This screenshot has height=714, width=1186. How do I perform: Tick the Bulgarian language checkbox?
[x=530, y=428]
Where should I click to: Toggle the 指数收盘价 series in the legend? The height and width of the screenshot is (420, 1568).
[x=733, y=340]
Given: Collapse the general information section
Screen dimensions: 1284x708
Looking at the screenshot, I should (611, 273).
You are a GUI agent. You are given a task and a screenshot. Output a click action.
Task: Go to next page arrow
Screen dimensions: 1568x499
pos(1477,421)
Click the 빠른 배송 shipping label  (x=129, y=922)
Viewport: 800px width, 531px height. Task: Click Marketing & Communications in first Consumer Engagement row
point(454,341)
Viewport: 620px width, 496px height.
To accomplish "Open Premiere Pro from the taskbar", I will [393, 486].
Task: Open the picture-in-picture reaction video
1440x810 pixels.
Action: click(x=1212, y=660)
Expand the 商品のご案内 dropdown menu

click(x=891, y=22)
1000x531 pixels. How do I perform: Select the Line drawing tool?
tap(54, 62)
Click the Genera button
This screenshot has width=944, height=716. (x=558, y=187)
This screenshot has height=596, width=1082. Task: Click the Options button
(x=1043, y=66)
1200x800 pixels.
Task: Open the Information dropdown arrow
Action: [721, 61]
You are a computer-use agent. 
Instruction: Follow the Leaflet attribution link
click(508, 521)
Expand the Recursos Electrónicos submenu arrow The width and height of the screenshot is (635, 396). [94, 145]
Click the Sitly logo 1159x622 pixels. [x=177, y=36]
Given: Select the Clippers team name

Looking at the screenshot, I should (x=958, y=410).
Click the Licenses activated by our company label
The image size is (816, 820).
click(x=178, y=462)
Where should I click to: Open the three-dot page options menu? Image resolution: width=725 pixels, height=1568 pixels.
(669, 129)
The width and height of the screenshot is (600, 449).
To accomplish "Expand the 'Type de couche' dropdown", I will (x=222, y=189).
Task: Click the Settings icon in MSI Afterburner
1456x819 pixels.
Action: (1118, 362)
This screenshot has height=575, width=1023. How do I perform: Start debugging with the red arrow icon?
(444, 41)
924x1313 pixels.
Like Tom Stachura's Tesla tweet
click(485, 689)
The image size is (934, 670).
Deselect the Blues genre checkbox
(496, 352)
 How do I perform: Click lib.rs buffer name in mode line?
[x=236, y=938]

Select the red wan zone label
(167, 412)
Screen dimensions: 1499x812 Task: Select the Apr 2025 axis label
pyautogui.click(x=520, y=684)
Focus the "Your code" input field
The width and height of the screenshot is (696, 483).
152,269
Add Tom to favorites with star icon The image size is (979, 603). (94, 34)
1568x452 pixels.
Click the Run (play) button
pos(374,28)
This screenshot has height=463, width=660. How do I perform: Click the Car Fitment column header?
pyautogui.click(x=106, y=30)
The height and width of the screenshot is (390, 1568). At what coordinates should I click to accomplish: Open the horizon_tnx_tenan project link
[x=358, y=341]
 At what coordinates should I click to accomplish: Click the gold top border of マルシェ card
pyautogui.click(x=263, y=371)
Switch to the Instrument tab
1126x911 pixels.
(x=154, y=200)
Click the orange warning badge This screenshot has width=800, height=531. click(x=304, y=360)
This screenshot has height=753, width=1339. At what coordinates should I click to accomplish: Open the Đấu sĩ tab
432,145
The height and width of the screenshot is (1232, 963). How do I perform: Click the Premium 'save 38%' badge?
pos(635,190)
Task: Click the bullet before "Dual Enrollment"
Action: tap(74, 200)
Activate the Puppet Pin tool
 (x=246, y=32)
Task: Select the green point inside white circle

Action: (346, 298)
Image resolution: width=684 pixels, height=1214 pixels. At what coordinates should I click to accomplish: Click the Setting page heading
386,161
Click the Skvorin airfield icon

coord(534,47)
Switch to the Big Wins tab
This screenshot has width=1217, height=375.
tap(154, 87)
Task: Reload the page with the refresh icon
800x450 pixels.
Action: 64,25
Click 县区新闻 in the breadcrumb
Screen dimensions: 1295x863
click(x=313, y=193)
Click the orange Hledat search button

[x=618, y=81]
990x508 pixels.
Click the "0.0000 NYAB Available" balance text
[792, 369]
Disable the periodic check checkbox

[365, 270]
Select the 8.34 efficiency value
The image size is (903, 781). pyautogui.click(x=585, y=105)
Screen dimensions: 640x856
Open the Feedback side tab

Work to complete:
What is needed is an exact transcription of all the data.

Reply:
This screenshot has height=714, width=1186. How do I perform: Tick the Bulgarian language checkbox?
[x=530, y=428]
Where should I click to: Toggle the 指数收盘价 series in the legend? The height and width of the screenshot is (420, 1568).
[x=733, y=340]
Given: Collapse the general information section
Screen dimensions: 1284x708
Looking at the screenshot, I should (611, 273).
You are a GUI agent. You are given a task and a screenshot. Output a click action.
Task: Go to next page arrow
Screen dimensions: 1568x499
pos(1477,421)
Click the 빠른 배송 shipping label  (x=129, y=922)
Viewport: 800px width, 531px height. Task: Click Marketing & Communications in first Consumer Engagement row
point(454,341)
Viewport: 620px width, 496px height.
To accomplish "Open Premiere Pro from the taskbar", I will [393, 486].
Task: Open the picture-in-picture reaction video
1440x810 pixels.
Action: click(x=1212, y=660)
Expand the 商品のご案内 dropdown menu

click(x=891, y=22)
1000x531 pixels. How do I perform: Select the Line drawing tool?
tap(54, 62)
Click the Genera button
This screenshot has width=944, height=716. (x=558, y=187)
This screenshot has height=596, width=1082. Task: Click the Options button
(x=1043, y=66)
1200x800 pixels.
Task: Open the Information dropdown arrow
Action: [721, 61]
You are a computer-use agent. 
Instruction: Follow the Leaflet attribution link
click(508, 521)
Expand the Recursos Electrónicos submenu arrow The width and height of the screenshot is (635, 396). [94, 145]
Click the Sitly logo 1159x622 pixels. [x=177, y=36]
Given: Select the Clippers team name

Looking at the screenshot, I should (x=958, y=410).
Click the Licenses activated by our company label
The image size is (816, 820).
click(x=178, y=462)
Where should I click to: Open the three-dot page options menu? Image resolution: width=725 pixels, height=1568 pixels.
(669, 129)
The width and height of the screenshot is (600, 449).
To accomplish "Expand the 'Type de couche' dropdown", I will (x=222, y=189).
Task: Click the Settings icon in MSI Afterburner
1456x819 pixels.
Action: (1118, 362)
This screenshot has height=575, width=1023. How do I perform: Start debugging with the red arrow icon?
(444, 41)
924x1313 pixels.
Like Tom Stachura's Tesla tweet
click(485, 689)
The image size is (934, 670).
Deselect the Blues genre checkbox
(496, 352)
 How do I perform: Click lib.rs buffer name in mode line?
[x=236, y=938]

Select the red wan zone label
(167, 412)
Screen dimensions: 1499x812 Task: Select the Apr 2025 axis label
pyautogui.click(x=520, y=684)
Focus the "Your code" input field
The width and height of the screenshot is (696, 483).
152,269
Add Tom to favorites with star icon The image size is (979, 603). (94, 34)
1568x452 pixels.
Click the Run (play) button
pos(374,28)
This screenshot has height=463, width=660. How do I perform: Click the Car Fitment column header?
pyautogui.click(x=106, y=30)
The height and width of the screenshot is (390, 1568). At what coordinates should I click to accomplish: Open the horizon_tnx_tenan project link
[x=358, y=341]
 At what coordinates should I click to accomplish: Click the gold top border of マルシェ card
pyautogui.click(x=263, y=371)
Switch to the Instrument tab
1126x911 pixels.
(x=154, y=200)
Click the orange warning badge This screenshot has width=800, height=531. click(x=304, y=360)
This screenshot has height=753, width=1339. At what coordinates should I click to accomplish: Open the Đấu sĩ tab
432,145
The height and width of the screenshot is (1232, 963). How do I perform: Click the Premium 'save 38%' badge?
pos(635,190)
Task: Click the bullet before "Dual Enrollment"
Action: tap(74, 200)
Activate the Puppet Pin tool
 (x=246, y=32)
Task: Select the green point inside white circle

Action: (346, 298)
Image resolution: width=684 pixels, height=1214 pixels. At what coordinates should I click to accomplish: Click the Setting page heading
386,161
Click the Skvorin airfield icon

coord(534,47)
Switch to the Big Wins tab
This screenshot has width=1217, height=375.
tap(154, 87)
Task: Reload the page with the refresh icon
800x450 pixels.
Action: 64,25
Click 县区新闻 in the breadcrumb
Screen dimensions: 1295x863
click(x=313, y=193)
Click the orange Hledat search button

[x=618, y=81]
990x508 pixels.
Click the "0.0000 NYAB Available" balance text
[792, 369]
Disable the periodic check checkbox

[365, 270]
Select the 8.34 efficiency value
The image size is (903, 781). pyautogui.click(x=585, y=105)
Screen dimensions: 640x856
Open the Feedback side tab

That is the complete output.